**Task brief**. Copy exactly, and only, the lines from the line containing "Task: Collapse the Execution results section" through the last line of the records below, both included, and leave out any pictures.

**Given records**.
◆ ◆ ◆ ◆

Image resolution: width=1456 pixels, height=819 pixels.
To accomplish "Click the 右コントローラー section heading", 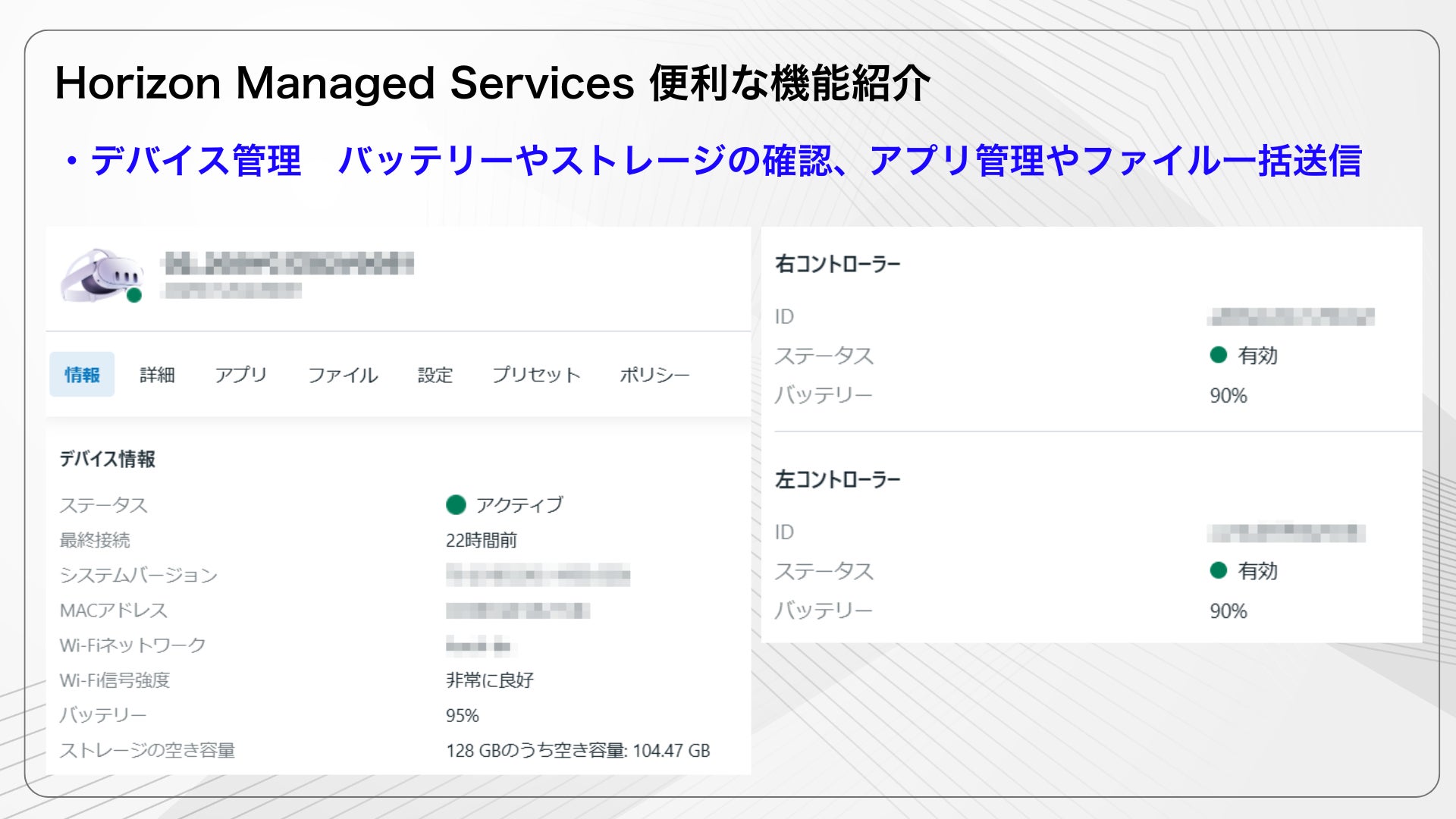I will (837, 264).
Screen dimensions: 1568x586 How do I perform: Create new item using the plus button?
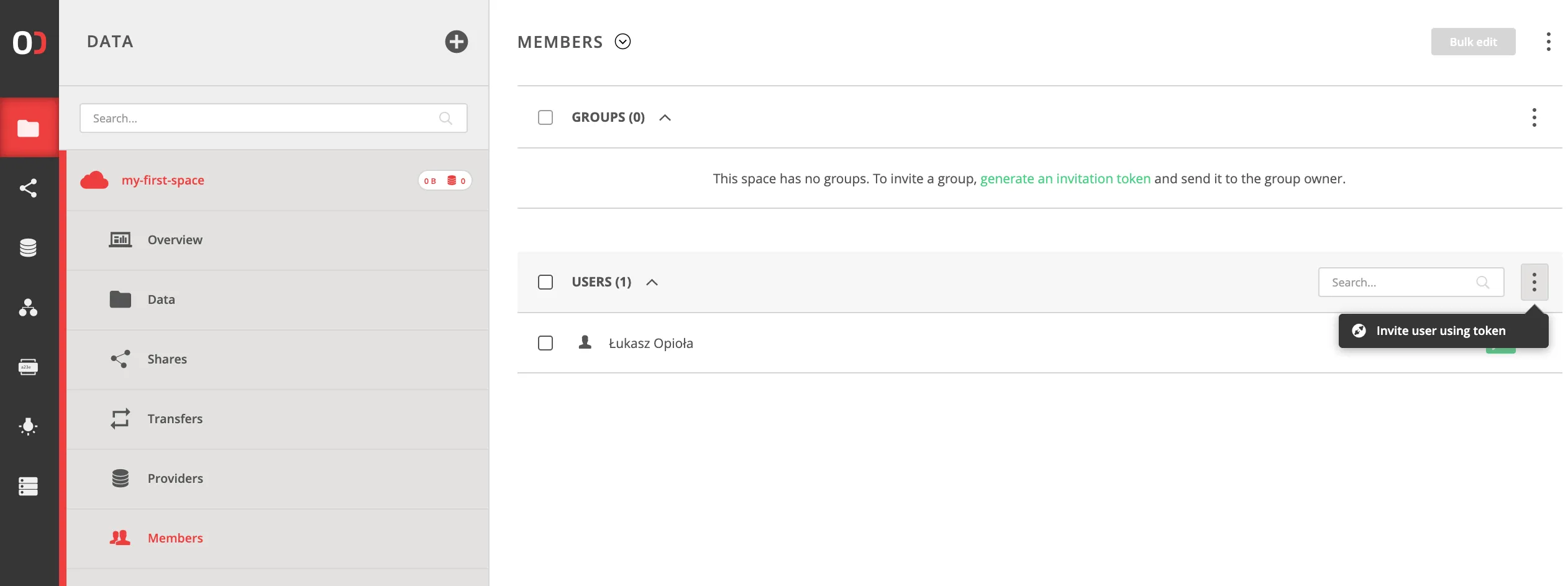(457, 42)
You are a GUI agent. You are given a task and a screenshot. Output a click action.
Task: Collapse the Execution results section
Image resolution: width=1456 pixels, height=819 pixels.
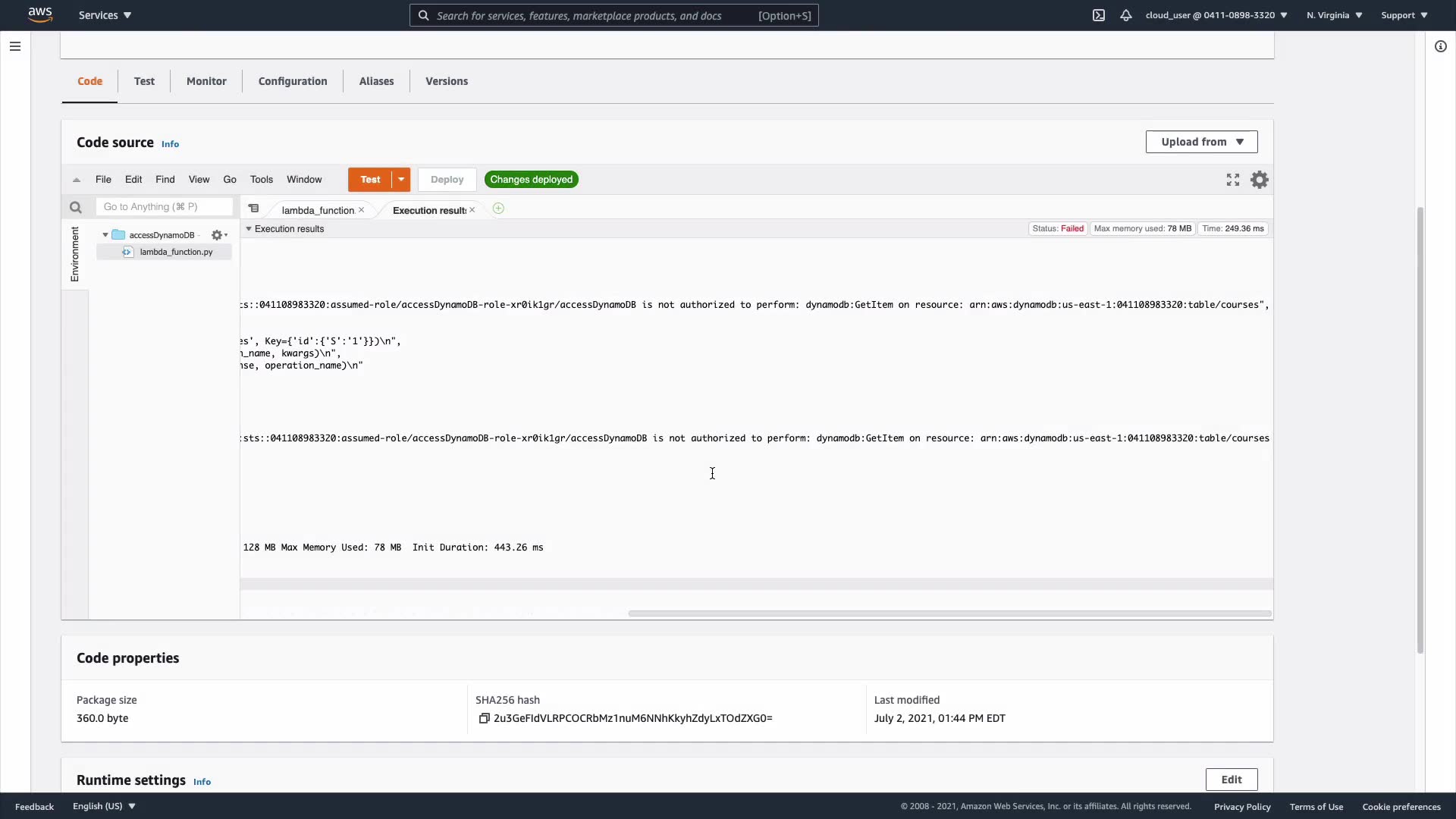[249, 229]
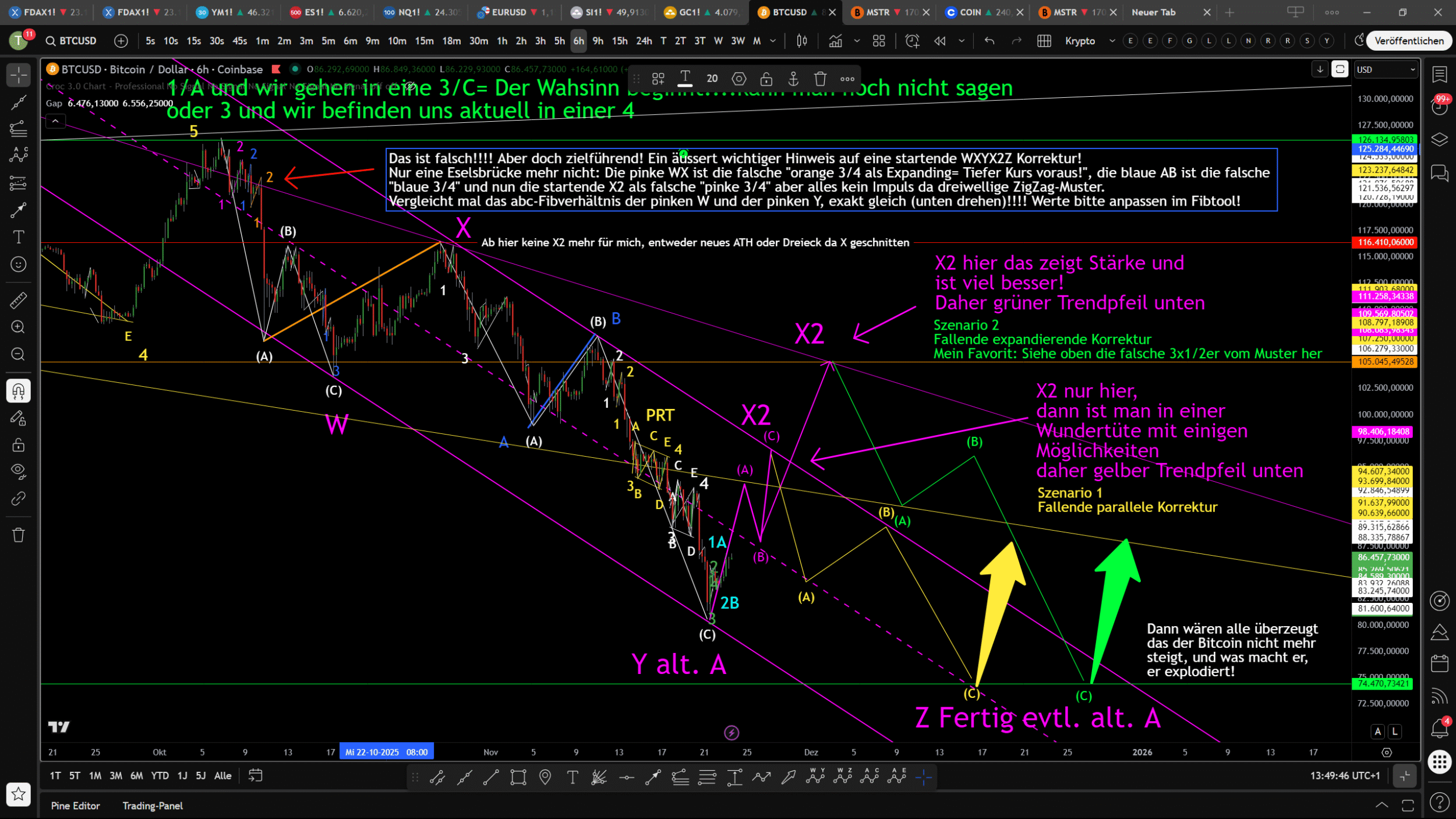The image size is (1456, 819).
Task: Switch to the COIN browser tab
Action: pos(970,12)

◆ ◆ ◆ ◆

**Solved exercise**.
Task: Collapse the Execution results section
Image resolution: width=1456 pixels, height=819 pixels.
[249, 229]
The image size is (1456, 819).
Task: Switch to the COIN browser tab
Action: pos(970,12)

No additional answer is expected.